Think about it for a moment, and imagine the same raving debate going over how the FED should or not raise interest, money supply etc. Isn't the debate itself is a proof how open Bitcoin is? I have tried to approach the subject from a less technical angle, focusing on the principal choices behind the Kbs. I may be wrong, but I think the problem is choice itself: whichever side “wins” majority, it will – probably irreversibly – set the Bitcoin network on a course of two mutually exclusive fate.
An example of those two options are as follows.
A “small”, elite, 1MB (or 8/20 as well in the near future) block size'd blockchain will render bitcoin's usage as “digital gold/ledger”, an asset literally held for store of value and proof of existence, open only for value transfers and economic activities requiring the waste amount of security and immutable nature of the blockchain. This version would be valued for its world class trust less consensus security, which is also very scarce for acquiring. Why? Because if free market allowed to work it's ways, than the insanely high demand of transacting directly on the blockchain will increase “miner fees” beyond what micro and “grocery” value transactions can afford, – those will literally die out from the blockchain, moving to semi centralized services, offchain payment processors, sidechain networks validating them only in bundles, or just utilizing a transaction focused altcoin for everyday, small value transfers. The “elitecoin” approach would make the Bitcoin network less focused – or able - on transaction speed, confirmation speed and used more as a long term savings account, a technically manageable fully validating node on every serious (value wise) bitcoin holders “home PC”, a digital gold-like depository, walled and secured on cold storage devices, paper, maybe in a bank vault for irony's sake.

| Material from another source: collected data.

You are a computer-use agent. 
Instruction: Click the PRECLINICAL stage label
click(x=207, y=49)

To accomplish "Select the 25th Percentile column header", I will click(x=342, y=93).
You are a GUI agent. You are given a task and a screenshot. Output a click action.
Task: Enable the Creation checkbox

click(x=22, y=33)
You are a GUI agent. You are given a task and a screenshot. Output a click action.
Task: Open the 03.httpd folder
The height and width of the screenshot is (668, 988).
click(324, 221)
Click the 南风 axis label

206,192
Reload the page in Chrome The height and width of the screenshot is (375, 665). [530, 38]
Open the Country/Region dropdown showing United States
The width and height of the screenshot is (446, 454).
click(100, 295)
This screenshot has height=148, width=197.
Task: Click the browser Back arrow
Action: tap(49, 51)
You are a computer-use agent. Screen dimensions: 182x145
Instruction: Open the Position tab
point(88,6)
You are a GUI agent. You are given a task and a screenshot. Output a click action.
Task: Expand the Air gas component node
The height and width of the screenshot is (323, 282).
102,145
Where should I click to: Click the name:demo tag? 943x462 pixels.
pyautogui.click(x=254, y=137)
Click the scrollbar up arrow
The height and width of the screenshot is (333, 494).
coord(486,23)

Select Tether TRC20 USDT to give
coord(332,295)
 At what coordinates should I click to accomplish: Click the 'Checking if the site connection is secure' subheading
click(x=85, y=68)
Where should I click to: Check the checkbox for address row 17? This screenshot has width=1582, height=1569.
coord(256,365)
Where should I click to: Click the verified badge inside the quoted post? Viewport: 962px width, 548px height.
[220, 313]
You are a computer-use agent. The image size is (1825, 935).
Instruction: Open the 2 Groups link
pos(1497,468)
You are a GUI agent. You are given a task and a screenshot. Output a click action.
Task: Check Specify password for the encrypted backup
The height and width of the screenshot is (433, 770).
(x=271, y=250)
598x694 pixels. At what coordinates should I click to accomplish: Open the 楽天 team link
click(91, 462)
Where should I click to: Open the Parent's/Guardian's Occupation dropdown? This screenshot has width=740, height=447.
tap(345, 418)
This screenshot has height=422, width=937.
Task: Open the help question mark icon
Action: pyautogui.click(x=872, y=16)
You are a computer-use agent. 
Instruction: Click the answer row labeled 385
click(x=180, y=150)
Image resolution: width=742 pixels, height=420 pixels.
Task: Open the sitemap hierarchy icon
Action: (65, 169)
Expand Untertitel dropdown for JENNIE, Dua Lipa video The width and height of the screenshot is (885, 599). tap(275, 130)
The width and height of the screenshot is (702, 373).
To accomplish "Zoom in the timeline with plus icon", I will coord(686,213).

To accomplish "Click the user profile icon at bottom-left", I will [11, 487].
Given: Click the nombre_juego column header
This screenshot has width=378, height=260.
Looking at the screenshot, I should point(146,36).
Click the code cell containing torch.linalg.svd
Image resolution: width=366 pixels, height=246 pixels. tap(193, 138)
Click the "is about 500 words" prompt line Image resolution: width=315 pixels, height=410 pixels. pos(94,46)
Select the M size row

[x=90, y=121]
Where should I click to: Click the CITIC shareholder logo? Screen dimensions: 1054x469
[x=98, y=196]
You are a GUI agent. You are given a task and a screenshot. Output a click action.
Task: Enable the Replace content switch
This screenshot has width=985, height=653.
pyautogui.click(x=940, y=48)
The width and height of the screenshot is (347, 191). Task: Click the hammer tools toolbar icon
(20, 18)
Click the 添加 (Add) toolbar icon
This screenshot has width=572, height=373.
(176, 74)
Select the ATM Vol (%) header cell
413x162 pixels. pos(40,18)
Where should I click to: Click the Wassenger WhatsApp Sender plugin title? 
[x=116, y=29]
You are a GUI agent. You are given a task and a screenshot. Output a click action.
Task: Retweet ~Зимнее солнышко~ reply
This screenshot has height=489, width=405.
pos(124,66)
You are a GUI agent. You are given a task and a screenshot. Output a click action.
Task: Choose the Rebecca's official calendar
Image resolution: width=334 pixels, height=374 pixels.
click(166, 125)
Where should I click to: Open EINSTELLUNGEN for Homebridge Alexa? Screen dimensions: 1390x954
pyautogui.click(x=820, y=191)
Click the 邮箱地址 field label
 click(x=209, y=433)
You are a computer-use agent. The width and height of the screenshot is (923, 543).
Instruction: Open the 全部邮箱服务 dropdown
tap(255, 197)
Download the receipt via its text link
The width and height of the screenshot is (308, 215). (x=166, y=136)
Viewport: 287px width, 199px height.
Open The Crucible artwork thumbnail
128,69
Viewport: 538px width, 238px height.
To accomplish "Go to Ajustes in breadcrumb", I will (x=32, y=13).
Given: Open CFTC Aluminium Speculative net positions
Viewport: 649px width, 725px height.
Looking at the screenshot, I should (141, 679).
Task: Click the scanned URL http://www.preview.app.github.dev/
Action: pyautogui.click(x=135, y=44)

The other path to walk would be the “Bitcoin WesternMasterVisa”, enabling dynamic blocksizes – if that technically feasible to implement -, where, if major adoption happens, hundred thousands of transactions will happen every second, from 2 $cents tippings on reddit to 200M$ company sells on the “Blockchain Nasdaq”. This type of bitcoin would be very different from the first one. The enforced neutrality regarding the transacted amount of bitcoins in a sea of potentially several MB per second limits fees way below today's “dust limit”, reducing individual transaction cost to fractures of pennies, but a million of them for every block. This implementation has a high cost for individually validate the blockchain – which is not good for decentralization some may say, but to be fair, the average user – now the overwhelming majority of the users, assuming this hypothetical mainstream adoption - would not care. Let me repeat that: the average user will not run nodes anyway, as of today they are not running one, no matter the hardware or knowledge factor it requires! This approach would preserve the aspect of “one network for all transaction”, which we are familiar today, but with a cost: huge data centres as acting nodes servicing thousands, millions of SPV wallets around the world, effectively marginalizing individual user's voice on the network, delegation consensus decisions on the hands of a few powerful central point (“few” in the sense of versus millions; still thousands of organizations would have to collaborate!).
No matter which path we choose with upgrading the protocol – we have to evolve for sure -, we will reach a “point of no return”, a size of adoption where drastic changes can not reach consensus any more, yet, we will have to take the first step now if we want to scale up the network. Unintended consequences all over the way.
Hence, my opinion regarding the block size debate beyond technicalities is: the problem is choice itself, for it will be (most likely) final for the fate of Bitcoin.